Introduction to Large-Scale Similarity Search : HNSW , IVF , LSH
The world is awash in data, and finding the right information within vast stores of multimedia content is becoming increasingly challenging. Imagine trying to find a specific product in a million-item online catalog, or searching for a similar image in a massive database. This is where large-scale similarity search comes into play, offering efficient ways to find items similar to a given query – be it a product, a picture, a piece of text, or even a complex idea.
In this post, we'll explore the fundamental concepts of large-scale similarity search and introduce some of the most powerful techniques used to tackle this challenge. We'll dive into the Faiss library, a popular open-source toolkit specifically designed for efficient similarity search, and explore basic code examples to get you started. This post will serve as an overview and springboard for further exploration of this exciting and rapidly evolving field.
Why is Similarity Search Important?
The rise of AI and machine learning has led to an explosion of high-dimensional data representations. These representations, often called embeddings, capture complex relationships between data points, allowing for powerful analysis and understanding. But finding similar embeddings within a large dataset is a computationally intensive task.
One area where similarity search is revolutionizing the field is in Retrieval-Augmented Generation (RAG). RAG combines traditional information retrieval with language models to improve the accuracy and relevance of generated text. By leveraging similarity search to find relevant documents, RAG models can access a broader knowledge base and produce more informative and contextually rich outputs.

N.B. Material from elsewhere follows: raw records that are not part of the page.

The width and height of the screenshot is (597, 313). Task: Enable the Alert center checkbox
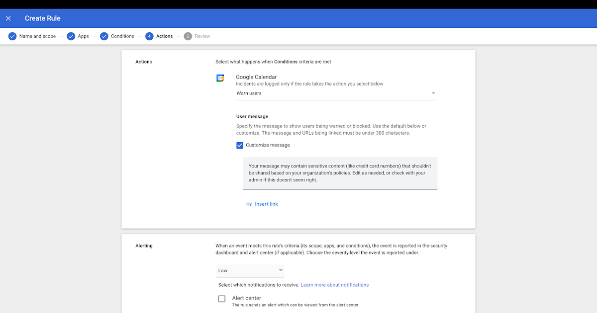[x=221, y=298]
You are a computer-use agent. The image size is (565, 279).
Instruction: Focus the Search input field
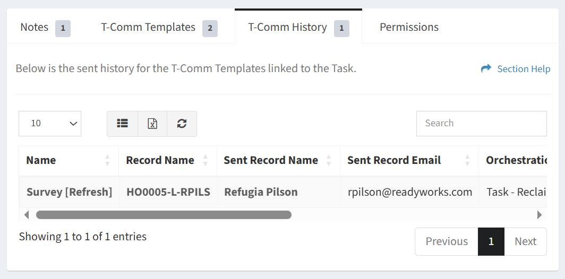pos(481,124)
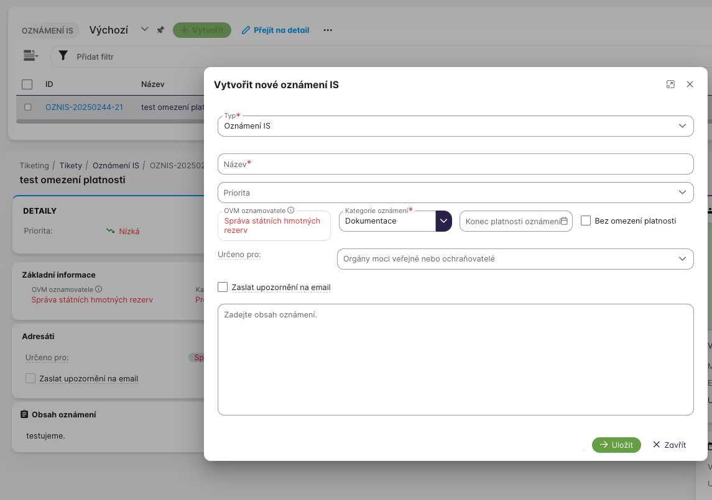712x500 pixels.
Task: Check Zaslat upozornění na email in dialog
Action: (x=223, y=287)
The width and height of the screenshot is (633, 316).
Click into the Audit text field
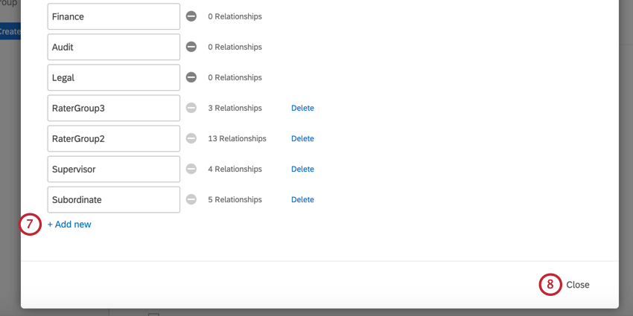click(x=114, y=47)

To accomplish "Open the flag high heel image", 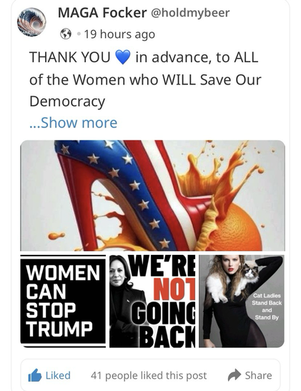I will pyautogui.click(x=152, y=196).
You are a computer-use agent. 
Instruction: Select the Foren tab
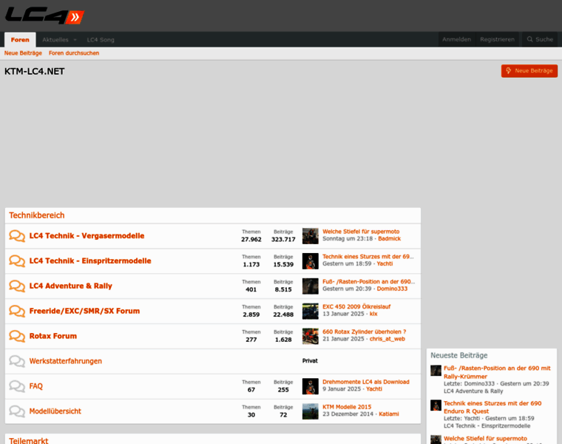20,39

The Challenge of Large-Scale Similarity Search
Traditional databases and search engines struggle to handle the demands of large-scale similarity search. They rely on structured queries and indexing methods that are not designed for the dynamic nature of high-dimensional data. This is where specialized techniques come into play.
Faiss Framework
Faiss, developed by Facebook AI Research, is a powerful library specifically designed for efficient similarity search. It offers a range of indexing methods, each optimized for different trade-offs between performance, accuracy, and memory usage. Faiss also supports GPU acceleration, making it ideal for handling massive datasets.
Starting with the Foundation
we start by installing and importing the necessary packages :
pip install faiss-cpu # for cpu
#pip install faiss-gpu # for gpu
import time
import faiss
import numpy as np
We then define some constants: d
for the dimensionality of our vectors (128), nb
for the number of base vectors (10000), and nq
for the number of query vectors (100).
# Dataset of vectors (10000 vectors of 128 dimensions)
d = 128 # dimension
nb = 10000 # number of base vectors
nq = 100 # number of query vectors
We also initialize a random seed for reproducible results.

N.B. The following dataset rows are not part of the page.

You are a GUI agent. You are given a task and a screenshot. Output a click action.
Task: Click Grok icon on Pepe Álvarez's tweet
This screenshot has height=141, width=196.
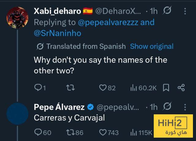(167, 107)

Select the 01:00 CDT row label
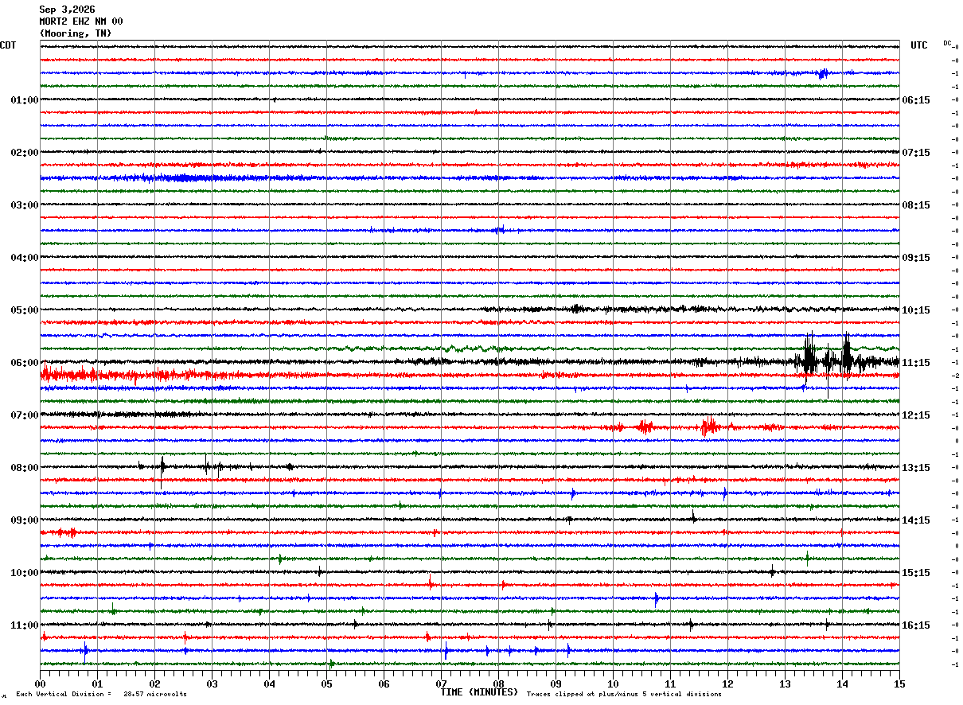click(x=24, y=100)
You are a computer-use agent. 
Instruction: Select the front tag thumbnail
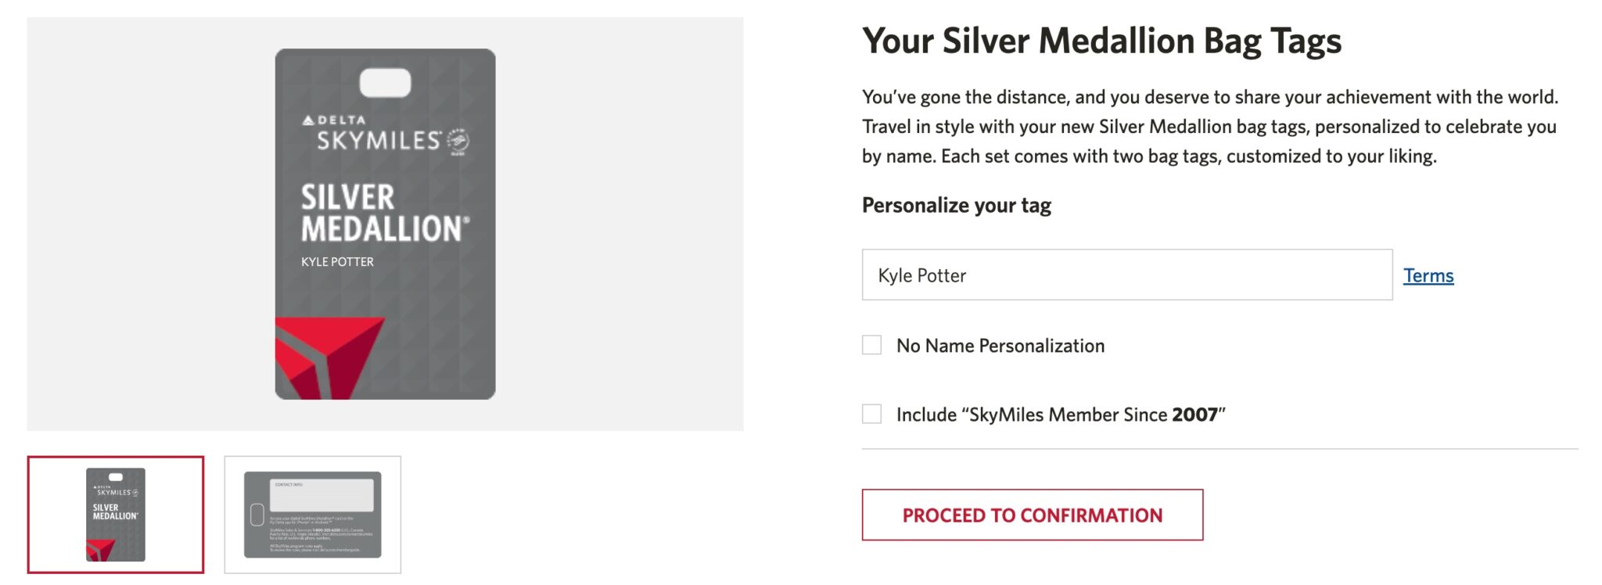114,516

np.random.seed(1234) # For reproducibility
We generatec also two sets of random vectors xb
represents our base vectors (10000 x 128) and xq
represents our query vectors (100 x 128).
# Random vectors
xb = np.random.random((nb, d)).astype('float32')
xq = np.random.random((nq, d)).astype('float32')
These are essentially our data points.
1. Hierarchical Navigable Small World (HNSW)
How it works: HNSW is a graph-based indexing method where vectors are organized in layers of a small-world graph. Each node (vector) in the graph is connected to its closest neighbors. During search, the algorithm navigates the graph to quickly converge on the nearest vectors.
Advantages: HNSW offers high accuracy and fast search times, particularly for high-dimensional datasets.
Key Parameters:
-
M (number of connections per node): Controls the number of neighbors connected to each node in the graph. Higher values improve accuracy at the cost of memory.
-
efConstruction and efSearch: These parameters control the depth of exploration during index construction and search. Higher values lead to better search accuracy but require more computation.
IndexHNSWFlat VS IndexHNSWSQ (Scalar Quantization)
We start by creating two HNSW indexes - HNSWFlat and HNSWSQ - to see how they perform.
HNSWFlat is the basic HNSW implementation :
# 1. HNSW index with Flat (no quantization)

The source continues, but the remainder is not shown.